Provided information -
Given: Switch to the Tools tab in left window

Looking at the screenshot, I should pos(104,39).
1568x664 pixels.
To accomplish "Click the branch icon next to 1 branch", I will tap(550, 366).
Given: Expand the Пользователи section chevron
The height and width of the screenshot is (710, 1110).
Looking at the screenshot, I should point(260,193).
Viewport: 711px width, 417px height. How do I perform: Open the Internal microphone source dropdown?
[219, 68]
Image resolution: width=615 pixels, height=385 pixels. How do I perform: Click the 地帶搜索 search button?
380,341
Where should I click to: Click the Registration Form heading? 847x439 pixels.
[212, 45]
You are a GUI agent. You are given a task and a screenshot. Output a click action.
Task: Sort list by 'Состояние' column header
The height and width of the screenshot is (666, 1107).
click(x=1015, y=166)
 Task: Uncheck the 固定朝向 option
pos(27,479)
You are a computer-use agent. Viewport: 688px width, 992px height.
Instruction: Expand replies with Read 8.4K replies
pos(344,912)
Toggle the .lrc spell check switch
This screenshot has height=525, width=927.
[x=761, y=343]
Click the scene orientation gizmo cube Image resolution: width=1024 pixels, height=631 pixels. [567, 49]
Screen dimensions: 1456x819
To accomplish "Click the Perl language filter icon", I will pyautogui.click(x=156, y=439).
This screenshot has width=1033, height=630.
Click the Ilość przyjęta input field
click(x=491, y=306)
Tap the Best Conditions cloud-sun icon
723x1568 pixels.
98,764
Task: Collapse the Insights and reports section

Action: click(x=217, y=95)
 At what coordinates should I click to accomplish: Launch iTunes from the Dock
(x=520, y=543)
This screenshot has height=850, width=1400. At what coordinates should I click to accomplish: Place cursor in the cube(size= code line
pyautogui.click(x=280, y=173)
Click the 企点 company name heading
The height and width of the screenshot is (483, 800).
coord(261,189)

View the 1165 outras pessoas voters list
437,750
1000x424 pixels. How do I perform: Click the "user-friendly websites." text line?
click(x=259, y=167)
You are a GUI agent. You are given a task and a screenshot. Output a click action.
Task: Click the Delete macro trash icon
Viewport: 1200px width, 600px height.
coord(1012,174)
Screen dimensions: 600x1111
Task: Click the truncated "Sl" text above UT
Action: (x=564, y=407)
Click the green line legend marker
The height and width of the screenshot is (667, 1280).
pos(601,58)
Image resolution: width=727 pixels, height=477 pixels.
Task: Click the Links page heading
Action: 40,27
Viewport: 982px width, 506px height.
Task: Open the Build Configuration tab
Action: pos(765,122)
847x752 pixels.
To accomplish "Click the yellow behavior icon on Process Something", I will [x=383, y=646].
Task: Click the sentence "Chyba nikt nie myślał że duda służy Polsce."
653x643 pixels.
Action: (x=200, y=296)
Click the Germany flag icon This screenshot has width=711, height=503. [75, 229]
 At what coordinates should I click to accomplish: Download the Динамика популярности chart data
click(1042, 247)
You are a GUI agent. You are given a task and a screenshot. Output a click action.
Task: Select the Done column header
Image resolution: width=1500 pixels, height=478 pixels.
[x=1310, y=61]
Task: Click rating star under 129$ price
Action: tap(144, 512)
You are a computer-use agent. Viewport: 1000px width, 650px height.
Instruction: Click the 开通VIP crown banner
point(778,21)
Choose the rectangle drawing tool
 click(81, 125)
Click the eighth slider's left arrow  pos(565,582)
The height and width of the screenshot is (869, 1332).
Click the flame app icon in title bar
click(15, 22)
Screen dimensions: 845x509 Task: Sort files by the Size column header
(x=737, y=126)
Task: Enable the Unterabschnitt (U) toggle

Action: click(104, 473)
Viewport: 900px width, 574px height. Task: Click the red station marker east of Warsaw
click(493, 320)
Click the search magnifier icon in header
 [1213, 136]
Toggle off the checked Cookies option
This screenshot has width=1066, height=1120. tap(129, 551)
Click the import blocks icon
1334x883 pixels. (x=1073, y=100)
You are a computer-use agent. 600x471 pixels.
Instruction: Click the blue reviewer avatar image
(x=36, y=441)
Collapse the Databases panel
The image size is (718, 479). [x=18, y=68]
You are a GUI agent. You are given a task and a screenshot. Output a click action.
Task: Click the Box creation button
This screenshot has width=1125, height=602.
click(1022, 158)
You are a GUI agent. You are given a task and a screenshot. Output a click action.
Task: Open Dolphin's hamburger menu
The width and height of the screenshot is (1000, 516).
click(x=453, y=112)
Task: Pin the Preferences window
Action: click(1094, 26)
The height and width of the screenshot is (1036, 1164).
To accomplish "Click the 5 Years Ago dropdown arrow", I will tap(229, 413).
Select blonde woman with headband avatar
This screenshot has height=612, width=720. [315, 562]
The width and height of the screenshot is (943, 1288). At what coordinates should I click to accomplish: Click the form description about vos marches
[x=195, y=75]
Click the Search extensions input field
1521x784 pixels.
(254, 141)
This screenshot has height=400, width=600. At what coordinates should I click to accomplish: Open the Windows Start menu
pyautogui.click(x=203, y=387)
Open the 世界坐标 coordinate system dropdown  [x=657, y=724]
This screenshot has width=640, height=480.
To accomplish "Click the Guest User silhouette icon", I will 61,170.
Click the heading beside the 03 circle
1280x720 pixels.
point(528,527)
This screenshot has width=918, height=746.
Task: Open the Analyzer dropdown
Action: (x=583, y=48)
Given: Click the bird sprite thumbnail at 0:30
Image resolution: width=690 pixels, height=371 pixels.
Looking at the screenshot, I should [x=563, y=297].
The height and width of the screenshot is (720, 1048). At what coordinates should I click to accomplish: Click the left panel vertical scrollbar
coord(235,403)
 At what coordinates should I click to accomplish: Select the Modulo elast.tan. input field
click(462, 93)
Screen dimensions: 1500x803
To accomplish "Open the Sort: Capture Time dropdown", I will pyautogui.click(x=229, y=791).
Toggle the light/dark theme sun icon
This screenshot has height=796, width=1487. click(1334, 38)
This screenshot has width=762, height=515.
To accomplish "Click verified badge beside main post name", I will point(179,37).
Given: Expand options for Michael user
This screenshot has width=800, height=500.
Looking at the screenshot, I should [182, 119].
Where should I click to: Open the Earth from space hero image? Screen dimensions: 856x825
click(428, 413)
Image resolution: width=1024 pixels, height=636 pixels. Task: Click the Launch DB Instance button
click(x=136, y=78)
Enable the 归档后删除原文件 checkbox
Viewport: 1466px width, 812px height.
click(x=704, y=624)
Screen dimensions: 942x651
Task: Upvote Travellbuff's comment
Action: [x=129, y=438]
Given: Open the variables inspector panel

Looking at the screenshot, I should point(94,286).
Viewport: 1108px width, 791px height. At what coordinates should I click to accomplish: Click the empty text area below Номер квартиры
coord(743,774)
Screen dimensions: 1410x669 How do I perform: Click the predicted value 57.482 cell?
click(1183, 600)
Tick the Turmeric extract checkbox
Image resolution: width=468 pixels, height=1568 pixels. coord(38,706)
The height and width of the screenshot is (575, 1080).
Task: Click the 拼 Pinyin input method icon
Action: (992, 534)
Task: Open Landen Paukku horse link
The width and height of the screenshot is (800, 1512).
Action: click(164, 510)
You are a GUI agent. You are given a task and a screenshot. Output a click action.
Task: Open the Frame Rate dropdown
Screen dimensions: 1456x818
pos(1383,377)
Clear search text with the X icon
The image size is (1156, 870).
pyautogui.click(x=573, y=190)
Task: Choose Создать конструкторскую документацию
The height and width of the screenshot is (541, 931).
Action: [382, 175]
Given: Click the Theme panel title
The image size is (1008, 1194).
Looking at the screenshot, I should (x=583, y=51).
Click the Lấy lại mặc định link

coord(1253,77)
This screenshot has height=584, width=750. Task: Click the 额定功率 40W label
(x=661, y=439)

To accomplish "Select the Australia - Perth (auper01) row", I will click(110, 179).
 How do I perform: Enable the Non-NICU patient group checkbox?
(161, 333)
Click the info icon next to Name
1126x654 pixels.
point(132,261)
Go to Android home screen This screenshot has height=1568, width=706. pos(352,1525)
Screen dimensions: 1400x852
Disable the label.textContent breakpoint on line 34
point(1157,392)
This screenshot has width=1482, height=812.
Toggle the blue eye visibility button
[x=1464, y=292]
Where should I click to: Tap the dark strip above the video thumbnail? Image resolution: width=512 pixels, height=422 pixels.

Your objective -
Search the data above for lines holding "arrow" and copy each of them.

Exercise solution -
Click the eighth slider's left arrow  pos(565,582)
To accomplish "Click the 5 Years Ago dropdown arrow", I will tap(229, 413).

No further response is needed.